Well it’s been awhile since I’ve written anything for the blog – during the past four months I went on a trip to Asia, celebrated Thanksgiving and Christmas with both my family and my girlfriend’s family and then in January I got engaged! I’ve also been working on some continuing educational goals – so needless to say I’ve been keeping busy. And I will continue to be very busy over the next few months of wedding planning so I probably won’t be writing too much.
This post is just another interesting case study from a customer I’m working with right now. We were looking at various queues in the I/O stream and wondering how we might be able to tweak them. I was mainly investigating the host HBA’s – but in the process of digging into this I also learned about few other queues and Linux internals in general as it relates to Oracle.
Direct Async I/O
Direct I/O means to avoid unnecessarily copying bits from one memory location to another between the hardware and the SGA. Every flavor of Unix implements some form of caching for block devices and filesystems; in Linux the buffer cache (for block devices) or page cache (for filesystem data) can cache database blocks. Most applications benefit from this caching – however Oracle does not. There are two primary reasons this caching is bad for Oracle:
Oracle caches this data itself in the SGA and it does a far better job of predicting what blocks will be best retained in memory. When the OS caches data you essentially end up with two copies of every data block – one that’s really unused. You waste half the memory in your server with almost no performance benefit.
The data has to be copied extra times before arriving in the SGA – and these extra “copy” operations slow down your read operations.
Asynchronous I/O means to multitask your read and write operations. Remember how in MSDOS you could only run one program at a time? Believe it or not, this is how most Unix filesystems do I/O by default – one thing at a time. Using Asynchronous is equivalent to upgrading to an Operating System that allows you to run more than one program at a time. It allows Oracle to issue multiple read and write operations concurrently – this is obviously more efficient.
There are different ways of implementing Direct I/O and Asynchronous I/O in different environments (CIO, QIO, ODM, etc) – but it’s always best to enable them and then shift memory from the OS caches to the SGA.
The Linux I/O Path
I should start out by saying that I’m not a kernel expert. After some digging through source code and mailing lists I think that I’ve got a handle on the main concepts here – but I’m open to correction since this is complicated stuff and I easily could miss some details of how it’s all implemented! Let me know if you have anything to add!

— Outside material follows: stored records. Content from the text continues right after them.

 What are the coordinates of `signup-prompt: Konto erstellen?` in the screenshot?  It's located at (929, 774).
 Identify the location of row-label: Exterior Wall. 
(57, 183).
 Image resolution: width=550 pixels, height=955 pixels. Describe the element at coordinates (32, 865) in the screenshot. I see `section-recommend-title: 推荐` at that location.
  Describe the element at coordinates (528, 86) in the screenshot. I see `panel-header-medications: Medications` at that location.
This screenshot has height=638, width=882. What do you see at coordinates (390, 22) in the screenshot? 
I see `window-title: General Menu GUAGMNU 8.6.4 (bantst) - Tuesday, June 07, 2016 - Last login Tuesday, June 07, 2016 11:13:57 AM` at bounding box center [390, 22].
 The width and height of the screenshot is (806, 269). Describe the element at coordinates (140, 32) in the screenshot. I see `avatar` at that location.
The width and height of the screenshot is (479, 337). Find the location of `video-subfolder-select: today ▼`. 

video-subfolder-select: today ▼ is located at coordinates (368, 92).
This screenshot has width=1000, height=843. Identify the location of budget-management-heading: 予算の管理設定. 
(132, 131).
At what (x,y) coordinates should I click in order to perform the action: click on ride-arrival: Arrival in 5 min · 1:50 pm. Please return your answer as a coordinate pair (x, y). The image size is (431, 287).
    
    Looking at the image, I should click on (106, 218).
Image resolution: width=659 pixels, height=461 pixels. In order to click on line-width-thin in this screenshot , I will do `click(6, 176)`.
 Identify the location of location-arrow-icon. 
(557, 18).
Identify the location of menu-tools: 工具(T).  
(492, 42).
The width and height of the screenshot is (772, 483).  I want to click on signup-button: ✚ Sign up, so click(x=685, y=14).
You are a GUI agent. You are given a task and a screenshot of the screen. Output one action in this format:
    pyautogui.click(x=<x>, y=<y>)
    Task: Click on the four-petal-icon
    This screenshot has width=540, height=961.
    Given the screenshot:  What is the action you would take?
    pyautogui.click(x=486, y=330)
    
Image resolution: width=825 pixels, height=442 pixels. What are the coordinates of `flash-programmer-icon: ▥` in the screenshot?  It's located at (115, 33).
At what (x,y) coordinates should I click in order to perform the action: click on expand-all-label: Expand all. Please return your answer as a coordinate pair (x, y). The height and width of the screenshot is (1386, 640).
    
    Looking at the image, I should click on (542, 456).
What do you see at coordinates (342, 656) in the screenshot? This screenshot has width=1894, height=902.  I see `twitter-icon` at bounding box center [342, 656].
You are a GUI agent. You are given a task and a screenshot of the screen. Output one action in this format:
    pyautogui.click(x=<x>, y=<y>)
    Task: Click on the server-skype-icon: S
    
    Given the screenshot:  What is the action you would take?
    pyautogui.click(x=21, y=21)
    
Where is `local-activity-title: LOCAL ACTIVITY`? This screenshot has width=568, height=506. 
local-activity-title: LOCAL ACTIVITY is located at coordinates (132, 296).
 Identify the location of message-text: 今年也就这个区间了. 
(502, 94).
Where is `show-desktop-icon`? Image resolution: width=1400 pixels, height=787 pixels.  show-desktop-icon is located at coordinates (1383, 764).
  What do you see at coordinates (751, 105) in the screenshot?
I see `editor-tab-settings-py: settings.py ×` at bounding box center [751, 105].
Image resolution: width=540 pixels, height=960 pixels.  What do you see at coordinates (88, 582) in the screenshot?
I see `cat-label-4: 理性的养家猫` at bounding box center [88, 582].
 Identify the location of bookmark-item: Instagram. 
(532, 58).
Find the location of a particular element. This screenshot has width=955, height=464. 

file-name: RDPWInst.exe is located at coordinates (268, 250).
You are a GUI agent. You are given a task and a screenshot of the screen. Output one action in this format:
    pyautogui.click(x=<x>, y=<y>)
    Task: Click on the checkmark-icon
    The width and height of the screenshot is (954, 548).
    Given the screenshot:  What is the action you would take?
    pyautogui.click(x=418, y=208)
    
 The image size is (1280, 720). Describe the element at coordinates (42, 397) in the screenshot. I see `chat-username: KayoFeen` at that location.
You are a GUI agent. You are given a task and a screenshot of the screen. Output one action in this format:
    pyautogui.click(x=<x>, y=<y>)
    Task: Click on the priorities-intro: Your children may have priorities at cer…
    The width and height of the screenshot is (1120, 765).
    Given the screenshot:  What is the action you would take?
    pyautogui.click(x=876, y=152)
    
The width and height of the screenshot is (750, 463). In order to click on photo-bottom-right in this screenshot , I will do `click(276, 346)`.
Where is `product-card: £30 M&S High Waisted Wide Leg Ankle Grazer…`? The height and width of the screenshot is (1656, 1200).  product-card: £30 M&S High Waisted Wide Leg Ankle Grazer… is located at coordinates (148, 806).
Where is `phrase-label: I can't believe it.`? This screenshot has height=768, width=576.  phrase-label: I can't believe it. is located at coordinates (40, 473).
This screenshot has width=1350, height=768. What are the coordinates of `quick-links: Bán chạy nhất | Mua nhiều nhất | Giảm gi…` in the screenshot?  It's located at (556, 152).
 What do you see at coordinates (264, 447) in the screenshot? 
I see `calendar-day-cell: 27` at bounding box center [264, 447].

On Linux, asynchronous I/O requests are submitted through the io_submit() call. (Kevin Closson once wrote about tracing this call.) This function essentially puts the I/O request into a queue which is managed by the Linux kernel. I think that this workqueue is a generic kernel object which you can’t and shouldn’t need to tweak. The I/O request is subsequently picked up by one of several kernel AIO background processes and serviced.
What the kernel thread does depends on the underlying device. FC cards support asynchronous requests to the target (it’s part of the SCSI spec) – so in this case the kernel thread will issue a number of SCSI read or write requests in parallel. This is where a second queue comes in! And this queue, unlike the kernel workqueues, can be tweaked.
The target device (Symetrix, DSxxxx, 3Par, etc) also has an FC port which has its own queue for I/O requests that are being serviced. On a 3par device these ports only have between 500 and 2000 slots for concurrent I/O requests depending on the model. This means that all the servers accessing any LUNs over that port cannot issue more than 500-2000 concurrent I/O requests – or you will start to see “QUEUE FULL SCSI” errors.
My best guess: this means that the default limit set by the Linux qla2xxx driver for concurrent I/O requests on QLogic cards (32 per LUN) is conservative. The driver sets this limit by limiting the size of the queue. So naturally… my next question was if I could increase performance by increasing this limit…
Tweaking the HBA Queue Depth
I did run a few tests – but I think I’ll save the results for a second post since this one has already gotten pretty long. Any guesses about what the results were?